─── LISTED RECORDS

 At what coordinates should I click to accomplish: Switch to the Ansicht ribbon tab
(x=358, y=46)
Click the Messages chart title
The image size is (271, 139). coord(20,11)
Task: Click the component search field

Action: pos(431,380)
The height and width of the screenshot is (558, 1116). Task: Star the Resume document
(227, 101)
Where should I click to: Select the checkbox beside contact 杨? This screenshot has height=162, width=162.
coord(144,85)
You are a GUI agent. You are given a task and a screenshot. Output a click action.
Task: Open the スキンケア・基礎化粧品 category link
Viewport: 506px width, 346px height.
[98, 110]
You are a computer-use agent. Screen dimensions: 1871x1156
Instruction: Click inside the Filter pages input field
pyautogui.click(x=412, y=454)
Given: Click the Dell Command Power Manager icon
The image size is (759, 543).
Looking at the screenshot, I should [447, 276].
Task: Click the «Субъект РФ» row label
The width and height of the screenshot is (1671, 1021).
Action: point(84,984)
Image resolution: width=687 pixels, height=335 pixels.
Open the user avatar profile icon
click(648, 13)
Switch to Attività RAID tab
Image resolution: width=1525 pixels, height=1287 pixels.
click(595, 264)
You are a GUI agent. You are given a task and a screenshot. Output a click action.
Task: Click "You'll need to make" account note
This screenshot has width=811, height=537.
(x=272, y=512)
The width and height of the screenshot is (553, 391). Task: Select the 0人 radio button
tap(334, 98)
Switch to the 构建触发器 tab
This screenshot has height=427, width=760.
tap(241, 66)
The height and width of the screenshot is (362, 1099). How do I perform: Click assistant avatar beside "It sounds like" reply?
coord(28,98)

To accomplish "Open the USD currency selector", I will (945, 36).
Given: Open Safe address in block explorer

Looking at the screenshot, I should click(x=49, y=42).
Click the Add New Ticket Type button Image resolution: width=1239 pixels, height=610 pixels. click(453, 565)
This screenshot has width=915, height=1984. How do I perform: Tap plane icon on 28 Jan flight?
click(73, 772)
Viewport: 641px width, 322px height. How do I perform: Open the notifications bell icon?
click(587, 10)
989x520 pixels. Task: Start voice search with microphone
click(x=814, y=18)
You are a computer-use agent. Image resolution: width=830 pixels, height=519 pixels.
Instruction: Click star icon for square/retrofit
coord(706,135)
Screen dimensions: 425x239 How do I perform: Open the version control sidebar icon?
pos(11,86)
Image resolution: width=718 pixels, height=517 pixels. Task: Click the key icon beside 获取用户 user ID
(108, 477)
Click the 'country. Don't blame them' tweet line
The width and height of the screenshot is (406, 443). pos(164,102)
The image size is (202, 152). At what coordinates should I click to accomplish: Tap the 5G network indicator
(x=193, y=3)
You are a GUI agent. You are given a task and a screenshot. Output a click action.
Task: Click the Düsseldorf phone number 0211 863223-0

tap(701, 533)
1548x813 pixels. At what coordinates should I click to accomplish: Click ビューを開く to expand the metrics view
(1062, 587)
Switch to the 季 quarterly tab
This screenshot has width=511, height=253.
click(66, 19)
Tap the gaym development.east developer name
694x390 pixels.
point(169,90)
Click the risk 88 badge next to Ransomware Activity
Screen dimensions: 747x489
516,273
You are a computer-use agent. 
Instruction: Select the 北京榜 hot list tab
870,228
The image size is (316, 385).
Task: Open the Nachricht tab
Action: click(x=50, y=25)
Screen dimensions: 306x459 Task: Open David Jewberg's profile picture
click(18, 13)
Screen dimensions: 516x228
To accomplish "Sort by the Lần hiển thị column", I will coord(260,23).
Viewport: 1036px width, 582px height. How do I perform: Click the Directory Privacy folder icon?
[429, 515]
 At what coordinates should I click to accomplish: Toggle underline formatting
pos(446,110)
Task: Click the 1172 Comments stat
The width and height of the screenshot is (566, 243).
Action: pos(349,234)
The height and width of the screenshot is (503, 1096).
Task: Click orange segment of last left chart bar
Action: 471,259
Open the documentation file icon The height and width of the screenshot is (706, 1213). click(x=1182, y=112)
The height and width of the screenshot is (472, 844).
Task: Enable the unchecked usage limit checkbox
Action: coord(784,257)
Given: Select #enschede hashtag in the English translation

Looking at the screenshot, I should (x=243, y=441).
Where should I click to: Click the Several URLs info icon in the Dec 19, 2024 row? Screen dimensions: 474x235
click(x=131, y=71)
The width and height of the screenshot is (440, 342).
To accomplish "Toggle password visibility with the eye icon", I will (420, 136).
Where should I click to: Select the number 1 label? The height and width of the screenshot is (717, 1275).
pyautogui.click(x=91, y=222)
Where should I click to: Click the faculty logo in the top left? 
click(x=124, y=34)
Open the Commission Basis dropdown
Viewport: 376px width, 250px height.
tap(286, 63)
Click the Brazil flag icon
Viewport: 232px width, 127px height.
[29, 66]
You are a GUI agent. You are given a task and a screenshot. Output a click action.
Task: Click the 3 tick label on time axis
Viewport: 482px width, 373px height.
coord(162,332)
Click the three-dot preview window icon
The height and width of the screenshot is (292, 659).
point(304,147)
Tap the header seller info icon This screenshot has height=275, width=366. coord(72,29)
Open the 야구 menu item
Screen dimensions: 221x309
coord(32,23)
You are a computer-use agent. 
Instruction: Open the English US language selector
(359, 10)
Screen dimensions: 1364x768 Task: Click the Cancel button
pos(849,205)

──────

* **SHORT TASK**:
Reproduce all of the material above, substituting "Battery Settings" for every "Dell Command Power Manager" and leaving everything else unchanged.

* **THE RESPONSE**:
 At what coordinates should I click to accomplish: Switch to the Ansicht ribbon tab
(x=358, y=46)
Click the Messages chart title
The image size is (271, 139). coord(20,11)
Task: Click the component search field

Action: pos(431,380)
The height and width of the screenshot is (558, 1116). Task: Star the Resume document
(227, 101)
Where should I click to: Select the checkbox beside contact 杨? This screenshot has height=162, width=162.
coord(144,85)
You are a GUI agent. You are given a task and a screenshot. Output a click action.
Task: Open the スキンケア・基礎化粧品 category link
Viewport: 506px width, 346px height.
[98, 110]
You are a computer-use agent. Screen dimensions: 1871x1156
Instruction: Click inside the Filter pages input field
pyautogui.click(x=412, y=454)
Given: Click the Battery Settings icon
The image size is (759, 543).
Looking at the screenshot, I should [447, 276].
Task: Click the «Субъект РФ» row label
The width and height of the screenshot is (1671, 1021).
Action: point(84,984)
Image resolution: width=687 pixels, height=335 pixels.
Open the user avatar profile icon
click(648, 13)
Switch to Attività RAID tab
Image resolution: width=1525 pixels, height=1287 pixels.
click(595, 264)
You are a GUI agent. You are given a task and a screenshot. Output a click action.
Task: Click "You'll need to make" account note
This screenshot has width=811, height=537.
(x=272, y=512)
The width and height of the screenshot is (553, 391). Task: Select the 0人 radio button
tap(334, 98)
Switch to the 构建触发器 tab
This screenshot has height=427, width=760.
tap(241, 66)
The height and width of the screenshot is (362, 1099). How do I perform: Click assistant avatar beside "It sounds like" reply?
coord(28,98)

To accomplish "Open the USD currency selector", I will (945, 36).
Given: Open Safe address in block explorer

Looking at the screenshot, I should click(x=49, y=42).
Click the Add New Ticket Type button Image resolution: width=1239 pixels, height=610 pixels. click(453, 565)
This screenshot has width=915, height=1984. How do I perform: Tap plane icon on 28 Jan flight?
click(73, 772)
Viewport: 641px width, 322px height. How do I perform: Open the notifications bell icon?
click(587, 10)
989x520 pixels. Task: Start voice search with microphone
click(x=814, y=18)
You are a computer-use agent. Image resolution: width=830 pixels, height=519 pixels.
Instruction: Click star icon for square/retrofit
coord(706,135)
Screen dimensions: 425x239 How do I perform: Open the version control sidebar icon?
pos(11,86)
Image resolution: width=718 pixels, height=517 pixels. Task: Click the key icon beside 获取用户 user ID
(108, 477)
Click the 'country. Don't blame them' tweet line
The width and height of the screenshot is (406, 443). pos(164,102)
The image size is (202, 152). At what coordinates should I click to accomplish: Tap the 5G network indicator
(x=193, y=3)
You are a GUI agent. You are given a task and a screenshot. Output a click action.
Task: Click the Düsseldorf phone number 0211 863223-0

tap(701, 533)
1548x813 pixels. At what coordinates should I click to accomplish: Click ビューを開く to expand the metrics view
(1062, 587)
Switch to the 季 quarterly tab
This screenshot has width=511, height=253.
click(66, 19)
Tap the gaym development.east developer name
694x390 pixels.
point(169,90)
Click the risk 88 badge next to Ransomware Activity
Screen dimensions: 747x489
516,273
You are a computer-use agent. 
Instruction: Select the 北京榜 hot list tab
870,228
The image size is (316, 385).
Task: Open the Nachricht tab
Action: click(x=50, y=25)
Screen dimensions: 306x459 Task: Open David Jewberg's profile picture
click(18, 13)
Screen dimensions: 516x228
To accomplish "Sort by the Lần hiển thị column", I will coord(260,23).
Viewport: 1036px width, 582px height. How do I perform: Click the Directory Privacy folder icon?
[429, 515]
 At what coordinates should I click to accomplish: Toggle underline formatting
pos(446,110)
Task: Click the 1172 Comments stat
The width and height of the screenshot is (566, 243).
Action: pos(349,234)
The height and width of the screenshot is (503, 1096).
Task: Click orange segment of last left chart bar
Action: 471,259
Open the documentation file icon The height and width of the screenshot is (706, 1213). click(x=1182, y=112)
The height and width of the screenshot is (472, 844).
Task: Enable the unchecked usage limit checkbox
Action: coord(784,257)
Given: Select #enschede hashtag in the English translation

Looking at the screenshot, I should (x=243, y=441).
Where should I click to: Click the Several URLs info icon in the Dec 19, 2024 row? Screen dimensions: 474x235
click(x=131, y=71)
The width and height of the screenshot is (440, 342).
To accomplish "Toggle password visibility with the eye icon", I will (420, 136).
Where should I click to: Select the number 1 label? The height and width of the screenshot is (717, 1275).
pyautogui.click(x=91, y=222)
Where should I click to: Click the faculty logo in the top left? 
click(x=124, y=34)
Open the Commission Basis dropdown
Viewport: 376px width, 250px height.
tap(286, 63)
Click the Brazil flag icon
Viewport: 232px width, 127px height.
[29, 66]
You are a GUI agent. You are given a task and a screenshot. Output a click action.
Task: Click the 3 tick label on time axis
Viewport: 482px width, 373px height.
coord(162,332)
Click the three-dot preview window icon
The height and width of the screenshot is (292, 659).
point(304,147)
Tap the header seller info icon This screenshot has height=275, width=366. coord(72,29)
Open the 야구 menu item
Screen dimensions: 221x309
coord(32,23)
You are a computer-use agent. 
Instruction: Open the English US language selector
(359, 10)
Screen dimensions: 1364x768 Task: Click the Cancel button
pos(849,205)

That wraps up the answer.